Capítulo C - A aparição Como dissera o procurador régio à Sr.ª Danglars, Valentine ainda não estava restabelecida.
Quebrada pela fadiga, conservava-se de cama e foi no seu quarto e da boca da Sr.ª de Villefort que tomou conhecimento dos acontecimentos que acabamos de contar, isto é, da fuga de Eugénie e da prisão de Andrea Cavalcanti, ou antes de Benedetto, assim como da acusação de assassínio formulada contra ele.
Mas Valentine estava tão fraca que tais acontecimentos não produziram nela o efeito que talvez tivessem produzido se se encontrasse no seu estado de saúde habitual.
Efectivamente, tudo se resumiu a algumas ideias vagas, a algumas formas imprecisas, ainda por cima misturadas com ideias estranhas e fantasmas fugazes que se lhe formavam no cérebro doente ou lhe passavam diante dos olhos, e em breve até tudo isso se desvaneceu para só lhe deixar dedicar todas as suas energias às sensações pessoais.
Durante o dia, Valentine mantinha ainda consciência da realidade graças à presença de Noirtier, que se fazia conduzir aos aposentos da neta e lá permanecia, vigiando Valentine com o seu olhar paternal. Depois, quando regressava do Palácio da Justiça, era Villefort quem, por sua vez, passava uma hora ou duas com o pai e a filha.
Às seis horas, Villefort retirava-se para o seu gabinete; às oito chegava o Sr. de Avrigny, que trazia pessoalmente a poção nocturna preparada para a jovem; depois, levavam Noirtier.
Uma enfermeira escolhida pelo médico substituía toda a gente e só se retirava quando, por volta das dez ou onze horas, Valentine adormecia.
Quando descia, entregava pessoalmente as chaves do quarto de Valentine ao Sr. de Villefort, de forma que dali em diante só se podia entrar no quarto da doente atravessando os aposentos da Sr.ª de Villefort e o quarto do pequeno Édouard.

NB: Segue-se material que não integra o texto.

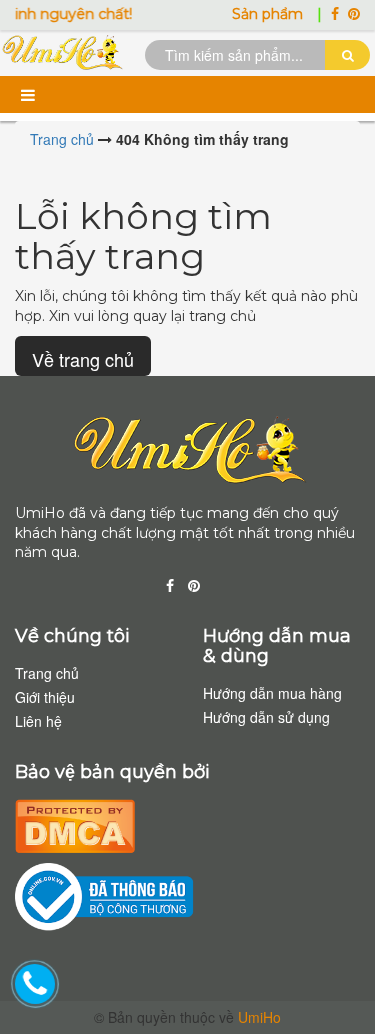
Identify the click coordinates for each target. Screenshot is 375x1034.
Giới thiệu (45, 697)
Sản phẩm (269, 14)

Morrel vinha todas as manhãs aos aposentos de Noirtier saber notícias de Valentine. Mas, coisa extraordinária, parecia de dia para dia menos inquieto.
Em primeiro lugar, apesar de dominada por uma violenta exaltação nervosa, Valentine estava cada vez melhor, depois, não lhe dissera Monte-Cristo, quando correra de cabeça perdida para casa do conde, que se Valentine não morresse dentro de duas horas, estaria salva?
Ora, Valentine ainda estava viva e já se tinham passado quatro dias.
A exaltação nervosa a que nos referimos perseguia Valentine até no sono ou, antes, no estado de sonolência que se sucedia à vigília. Era então que, no silêncio da noite e na semi-obscuridade que deixava reinar a lamparina pousada na chaminé, via passar as sombras que povoam o quarto dos doentes e que estimulam a febre com as suas asas frementes.